What’s even better is that, including a reboot, the entire upgrade process for a 2TB TFS instance took less than 10 minutes.

Step 5: Strip the source from Remediation#2

The process of removing all of the source that had to run through legal was being conducted in parallel by another team. They were scripting out the removal of all of the problem areas so that when the time comes to run through the entire process it is only a script away…

Step 6: Environment move from Remediation#2 to Remediation#3

This is a little bit of a complicated one. I have done this a bunch of times before but there is really no good documentation for it. This is a cross between moving hardware and moving environment.

We have two main steps to perform here:

  • Step 6.1: Prep Remediation Domain
  • Step 6.2: All in one Environment and Hardware move

These together will migrate the servers and 6.1 is an amalgamation of the two documents above.

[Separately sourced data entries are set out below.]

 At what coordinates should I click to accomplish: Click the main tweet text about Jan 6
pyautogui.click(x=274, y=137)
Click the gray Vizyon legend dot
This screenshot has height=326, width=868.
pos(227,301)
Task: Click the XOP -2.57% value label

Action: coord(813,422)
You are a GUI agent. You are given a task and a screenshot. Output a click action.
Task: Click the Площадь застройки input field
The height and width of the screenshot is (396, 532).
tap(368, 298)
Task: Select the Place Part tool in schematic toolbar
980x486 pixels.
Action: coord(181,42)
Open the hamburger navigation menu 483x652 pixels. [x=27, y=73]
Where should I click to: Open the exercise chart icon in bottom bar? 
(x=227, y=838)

Step 6.1: Prep Remediation Domain

We have a temporary domain that have been created to hold the users, data and applications as they move forward. It will probably hang around for a while as new infrastructure and applications get built out in CompanyB’s systems. Little is known about them at this time and we are concentrating on delivering everything into the temporary domain. If you have ever gone through this process you know that it is a mammoth task and I am in awe of the things that the remediation teams have done already.

Checklist

  1. Create Organisational Unit (OU) to hold users
  2. Create accounts for Users in OU

This is a necessary step as we will be unable to have folks login in the remediation domain if they don’t exist. This domain may be ‘production’ for as much as a year before the new CompanyB bits are ready and we need everyone that is moving to be able to login.

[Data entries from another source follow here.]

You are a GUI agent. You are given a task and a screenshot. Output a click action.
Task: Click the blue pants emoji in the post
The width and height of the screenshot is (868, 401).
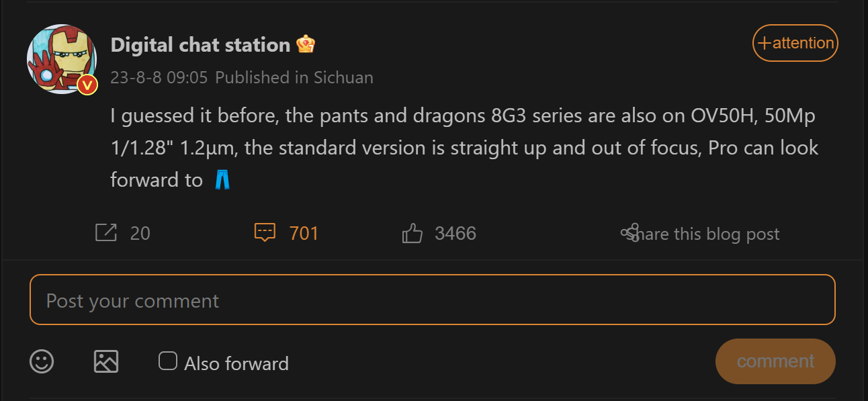click(222, 179)
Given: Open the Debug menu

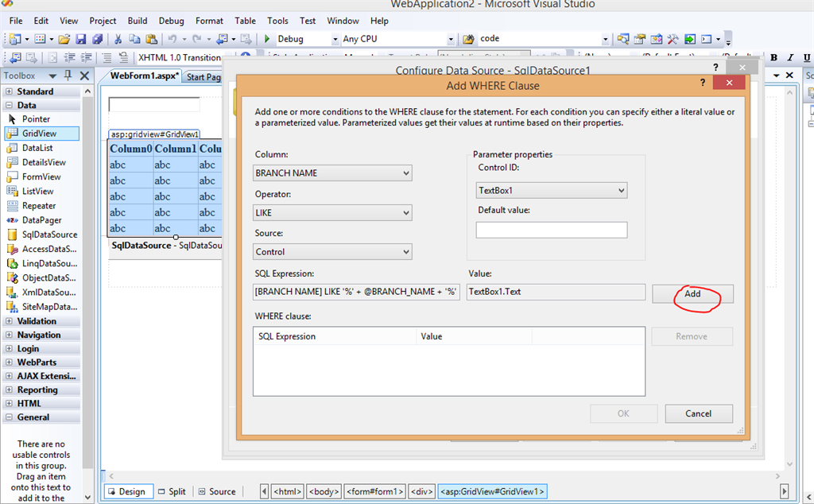Looking at the screenshot, I should 171,21.
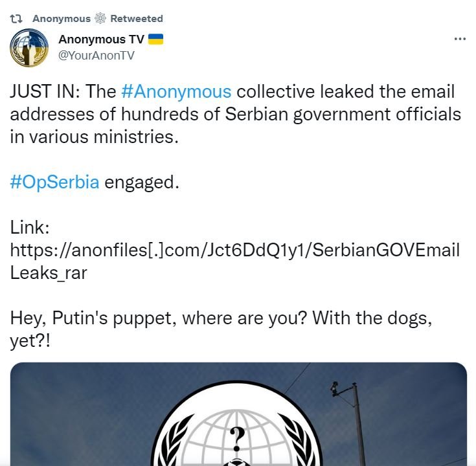The image size is (476, 466).
Task: Click the anonfiles URL text
Action: [234, 250]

Scripted: Create accounts for Users in OU

All we did for this was create a CSV file with the existing username and some meta data to make it work. Then add a little PowerShell to automate the process and voila..

Param(
       [string] $csvusers = "C:renusers06032013.csv",
       [string] $adpath = "OU=Test,DC=env,DC=nakedalm,DC=com",
       [string] $addomain = "@rendition.env.nakedalmweb.wpengine.com"
       )
# Import list of Users From CSV into $Userlist
$UserList=IMPORT-CSV $csvusers 
# Step through Each Item in the List
$people = 0
Foreach ($Person in $UserList) {
    $people++
    $Username=$Person.alias  
    # Build the User Principal Name Username with Domain added to it
    $UPN=$Username+"@"+$addomain
    # Create the Displayname
    $Name=$Person.forename+" "+$Person.surname
    # Create User in Active Directory
    $password = ConvertTo-SecureString -AsPlainText 'P2ssw0rd' -Force
    Write-Progress -activity "Adding about $($UserList.Count) users to active directory" -CurrentOperation "Creating user $people of $($UserList.Count) '$Username'" -PercentComplete ((100/$UserList.Count)*$people)
    NEW-ADUSER -path $adpath -GivenName $Person.forename –surname $Person.surname –DisplayName $DisplayName -Name $Username –SamAccountName $Username -AccountPassword $password –UserPrincipalName $UPN
}
Write-Progress -Completed

You do need to have the Active Directory bits installed but you can add the AD client bits to any server as a feature.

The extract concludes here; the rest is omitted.